Every record must reappear in the answer exactly as given.

[Entries taken from a collection]
----------
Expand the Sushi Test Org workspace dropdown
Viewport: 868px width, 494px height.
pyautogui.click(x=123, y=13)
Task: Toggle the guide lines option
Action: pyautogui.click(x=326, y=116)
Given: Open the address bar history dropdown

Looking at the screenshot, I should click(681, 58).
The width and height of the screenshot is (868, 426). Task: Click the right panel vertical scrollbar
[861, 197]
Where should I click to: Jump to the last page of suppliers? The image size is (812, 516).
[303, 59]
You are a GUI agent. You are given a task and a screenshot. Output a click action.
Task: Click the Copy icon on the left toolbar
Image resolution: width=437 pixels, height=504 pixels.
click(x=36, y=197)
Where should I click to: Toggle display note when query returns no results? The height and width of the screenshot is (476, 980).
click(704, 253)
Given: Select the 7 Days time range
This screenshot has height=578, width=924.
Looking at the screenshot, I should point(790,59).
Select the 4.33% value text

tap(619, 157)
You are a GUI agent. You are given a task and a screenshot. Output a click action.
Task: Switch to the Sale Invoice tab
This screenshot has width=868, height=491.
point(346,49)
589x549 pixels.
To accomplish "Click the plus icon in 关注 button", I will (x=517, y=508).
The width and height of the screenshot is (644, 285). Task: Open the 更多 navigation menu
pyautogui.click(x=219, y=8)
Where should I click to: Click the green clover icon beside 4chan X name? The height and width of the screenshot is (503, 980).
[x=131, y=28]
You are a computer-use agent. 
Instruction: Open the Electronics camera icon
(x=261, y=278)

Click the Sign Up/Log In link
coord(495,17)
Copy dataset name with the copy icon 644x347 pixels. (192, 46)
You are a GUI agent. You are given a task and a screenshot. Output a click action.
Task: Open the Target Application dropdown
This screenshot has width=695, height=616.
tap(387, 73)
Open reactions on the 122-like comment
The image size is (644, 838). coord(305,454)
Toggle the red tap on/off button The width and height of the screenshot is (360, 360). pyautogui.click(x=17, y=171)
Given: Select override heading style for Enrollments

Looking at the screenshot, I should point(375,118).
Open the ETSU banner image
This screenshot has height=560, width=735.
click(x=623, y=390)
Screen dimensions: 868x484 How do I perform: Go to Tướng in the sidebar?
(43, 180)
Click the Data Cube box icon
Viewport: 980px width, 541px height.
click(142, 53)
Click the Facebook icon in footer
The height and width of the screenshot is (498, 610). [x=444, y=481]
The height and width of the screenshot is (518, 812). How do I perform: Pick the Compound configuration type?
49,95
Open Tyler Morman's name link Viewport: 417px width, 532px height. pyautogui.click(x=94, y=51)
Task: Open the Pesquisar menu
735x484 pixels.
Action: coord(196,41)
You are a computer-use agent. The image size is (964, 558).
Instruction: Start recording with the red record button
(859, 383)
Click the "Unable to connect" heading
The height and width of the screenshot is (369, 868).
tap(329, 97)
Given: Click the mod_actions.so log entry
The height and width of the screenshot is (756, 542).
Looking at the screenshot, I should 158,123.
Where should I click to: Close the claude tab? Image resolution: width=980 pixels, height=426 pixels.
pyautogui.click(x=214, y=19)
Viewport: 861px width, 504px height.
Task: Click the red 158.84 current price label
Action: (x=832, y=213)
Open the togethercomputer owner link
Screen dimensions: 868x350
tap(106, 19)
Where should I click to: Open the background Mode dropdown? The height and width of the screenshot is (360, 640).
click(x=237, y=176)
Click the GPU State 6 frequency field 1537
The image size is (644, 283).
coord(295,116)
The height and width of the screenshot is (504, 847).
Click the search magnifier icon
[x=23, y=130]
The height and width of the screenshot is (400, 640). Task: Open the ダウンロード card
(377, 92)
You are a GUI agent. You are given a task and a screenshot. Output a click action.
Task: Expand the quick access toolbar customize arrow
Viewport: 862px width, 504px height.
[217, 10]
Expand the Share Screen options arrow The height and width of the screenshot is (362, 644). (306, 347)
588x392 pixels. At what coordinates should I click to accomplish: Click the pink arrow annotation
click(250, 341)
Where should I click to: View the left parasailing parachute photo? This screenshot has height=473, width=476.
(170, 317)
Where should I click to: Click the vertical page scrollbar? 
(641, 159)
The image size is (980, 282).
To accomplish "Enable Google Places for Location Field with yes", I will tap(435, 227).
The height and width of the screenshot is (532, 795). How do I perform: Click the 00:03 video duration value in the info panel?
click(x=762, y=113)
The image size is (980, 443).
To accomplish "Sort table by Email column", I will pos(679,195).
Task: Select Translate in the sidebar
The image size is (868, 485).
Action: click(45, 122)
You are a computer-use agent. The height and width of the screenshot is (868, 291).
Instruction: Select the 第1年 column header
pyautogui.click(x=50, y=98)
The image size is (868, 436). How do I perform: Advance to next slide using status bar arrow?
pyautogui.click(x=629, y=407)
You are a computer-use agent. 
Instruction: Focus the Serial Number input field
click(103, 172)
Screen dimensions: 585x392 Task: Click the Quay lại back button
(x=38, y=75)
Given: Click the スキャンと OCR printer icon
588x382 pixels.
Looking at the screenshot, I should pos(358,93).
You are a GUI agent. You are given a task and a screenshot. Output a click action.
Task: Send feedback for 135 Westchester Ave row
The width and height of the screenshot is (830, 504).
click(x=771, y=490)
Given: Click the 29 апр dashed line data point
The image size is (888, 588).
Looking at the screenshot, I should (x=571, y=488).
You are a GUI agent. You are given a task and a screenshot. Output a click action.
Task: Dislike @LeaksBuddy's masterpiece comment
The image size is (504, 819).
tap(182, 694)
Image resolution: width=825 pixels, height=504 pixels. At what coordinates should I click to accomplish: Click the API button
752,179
----------
▶ Expected output
Expand the Sushi Test Org workspace dropdown
Viewport: 868px width, 494px height.
pyautogui.click(x=123, y=13)
Task: Toggle the guide lines option
Action: pyautogui.click(x=326, y=116)
Given: Open the address bar history dropdown

Looking at the screenshot, I should click(681, 58).
The width and height of the screenshot is (868, 426). Task: Click the right panel vertical scrollbar
[861, 197]
Where should I click to: Jump to the last page of suppliers? The image size is (812, 516).
[303, 59]
You are a GUI agent. You are given a task and a screenshot. Output a click action.
Task: Click the Copy icon on the left toolbar
Image resolution: width=437 pixels, height=504 pixels.
click(x=36, y=197)
Where should I click to: Toggle display note when query returns no results? The height and width of the screenshot is (476, 980).
click(704, 253)
Given: Select the 7 Days time range
This screenshot has height=578, width=924.
Looking at the screenshot, I should point(790,59).
Select the 4.33% value text

tap(619, 157)
You are a GUI agent. You are given a task and a screenshot. Output a click action.
Task: Switch to the Sale Invoice tab
This screenshot has width=868, height=491.
point(346,49)
589x549 pixels.
To accomplish "Click the plus icon in 关注 button", I will (x=517, y=508).
The width and height of the screenshot is (644, 285). Task: Open the 更多 navigation menu
pyautogui.click(x=219, y=8)
Where should I click to: Click the green clover icon beside 4chan X name? The height and width of the screenshot is (503, 980).
[x=131, y=28]
You are a computer-use agent. 
Instruction: Open the Electronics camera icon
(x=261, y=278)

Click the Sign Up/Log In link
coord(495,17)
Copy dataset name with the copy icon 644x347 pixels. (192, 46)
You are a GUI agent. You are given a task and a screenshot. Output a click action.
Task: Open the Target Application dropdown
This screenshot has width=695, height=616.
tap(387, 73)
Open reactions on the 122-like comment
The image size is (644, 838). coord(305,454)
Toggle the red tap on/off button The width and height of the screenshot is (360, 360). pyautogui.click(x=17, y=171)
Given: Select override heading style for Enrollments

Looking at the screenshot, I should point(375,118).
Open the ETSU banner image
This screenshot has height=560, width=735.
click(x=623, y=390)
Screen dimensions: 868x484 How do I perform: Go to Tướng in the sidebar?
(43, 180)
Click the Data Cube box icon
Viewport: 980px width, 541px height.
click(142, 53)
Click the Facebook icon in footer
The height and width of the screenshot is (498, 610). [x=444, y=481]
The height and width of the screenshot is (518, 812). How do I perform: Pick the Compound configuration type?
49,95
Open Tyler Morman's name link Viewport: 417px width, 532px height. pyautogui.click(x=94, y=51)
Task: Open the Pesquisar menu
735x484 pixels.
Action: coord(196,41)
You are a computer-use agent. The image size is (964, 558).
Instruction: Start recording with the red record button
(859, 383)
Click the "Unable to connect" heading
The height and width of the screenshot is (369, 868).
tap(329, 97)
Given: Click the mod_actions.so log entry
The height and width of the screenshot is (756, 542).
Looking at the screenshot, I should 158,123.
Where should I click to: Close the claude tab? Image resolution: width=980 pixels, height=426 pixels.
pyautogui.click(x=214, y=19)
Viewport: 861px width, 504px height.
Task: Click the red 158.84 current price label
Action: (x=832, y=213)
Open the togethercomputer owner link
Screen dimensions: 868x350
tap(106, 19)
Where should I click to: Open the background Mode dropdown? The height and width of the screenshot is (360, 640).
click(x=237, y=176)
Click the GPU State 6 frequency field 1537
The image size is (644, 283).
coord(295,116)
The height and width of the screenshot is (504, 847).
Click the search magnifier icon
[x=23, y=130]
The height and width of the screenshot is (400, 640). Task: Open the ダウンロード card
(377, 92)
You are a GUI agent. You are given a task and a screenshot. Output a click action.
Task: Expand the quick access toolbar customize arrow
Viewport: 862px width, 504px height.
[217, 10]
Expand the Share Screen options arrow The height and width of the screenshot is (362, 644). (306, 347)
588x392 pixels. At what coordinates should I click to accomplish: Click the pink arrow annotation
click(250, 341)
Where should I click to: View the left parasailing parachute photo? This screenshot has height=473, width=476.
(170, 317)
Where should I click to: Click the vertical page scrollbar? 
(641, 159)
The image size is (980, 282).
To accomplish "Enable Google Places for Location Field with yes", I will tap(435, 227).
The height and width of the screenshot is (532, 795). How do I perform: Click the 00:03 video duration value in the info panel?
click(x=762, y=113)
The image size is (980, 443).
To accomplish "Sort table by Email column", I will pos(679,195).
Task: Select Translate in the sidebar
The image size is (868, 485).
Action: click(45, 122)
You are a computer-use agent. The height and width of the screenshot is (868, 291).
Instruction: Select the 第1年 column header
pyautogui.click(x=50, y=98)
The image size is (868, 436). How do I perform: Advance to next slide using status bar arrow?
pyautogui.click(x=629, y=407)
You are a computer-use agent. 
Instruction: Focus the Serial Number input field
click(103, 172)
Screen dimensions: 585x392 Task: Click the Quay lại back button
(x=38, y=75)
Given: Click the スキャンと OCR printer icon
588x382 pixels.
Looking at the screenshot, I should pos(358,93).
You are a GUI agent. You are given a task and a screenshot. Output a click action.
Task: Send feedback for 135 Westchester Ave row
The width and height of the screenshot is (830, 504).
click(x=771, y=490)
Given: Click the 29 апр dashed line data point
The image size is (888, 588).
Looking at the screenshot, I should (x=571, y=488).
You are a GUI agent. You are given a task and a screenshot. Output a click action.
Task: Dislike @LeaksBuddy's masterpiece comment
The image size is (504, 819).
tap(182, 694)
Image resolution: width=825 pixels, height=504 pixels. At what coordinates should I click to accomplish: Click the API button
752,179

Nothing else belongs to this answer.